Exercise directions
Copy out, word for word, the lines from the line with "You are a computer-use agent. Screen" to the line with "pyautogui.click(x=294, y=36)", and leave out the pictures.

Source data
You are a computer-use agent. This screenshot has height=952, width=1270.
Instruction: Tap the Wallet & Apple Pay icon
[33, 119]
* * *
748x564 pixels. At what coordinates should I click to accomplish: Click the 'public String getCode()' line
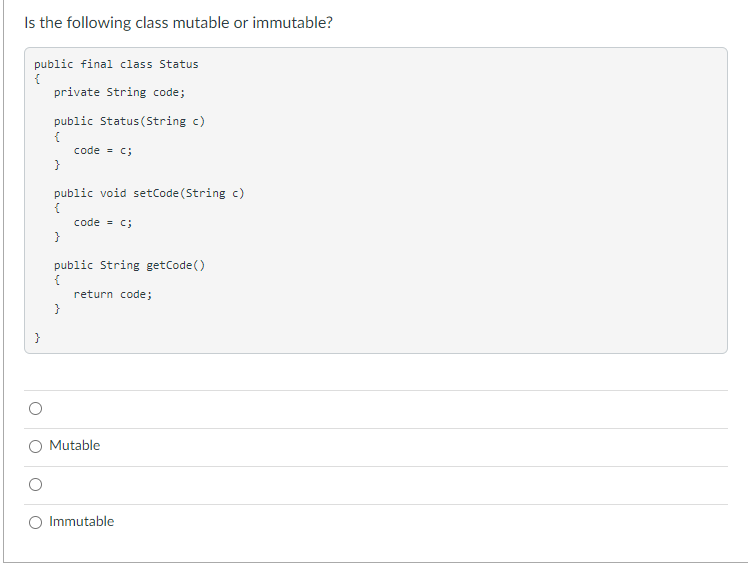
==
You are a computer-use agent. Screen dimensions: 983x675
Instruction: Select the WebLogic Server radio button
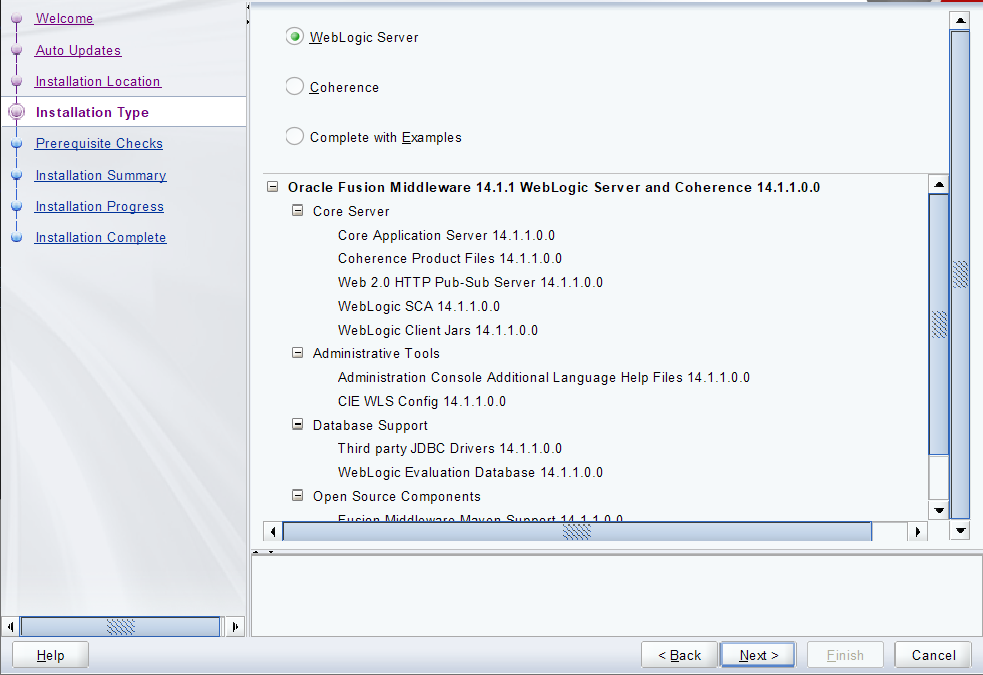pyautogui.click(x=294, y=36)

Completed task
You are a computer-use agent. Screen dimensions: 983x675
Instruction: Select the WebLogic Server radio button
pyautogui.click(x=294, y=36)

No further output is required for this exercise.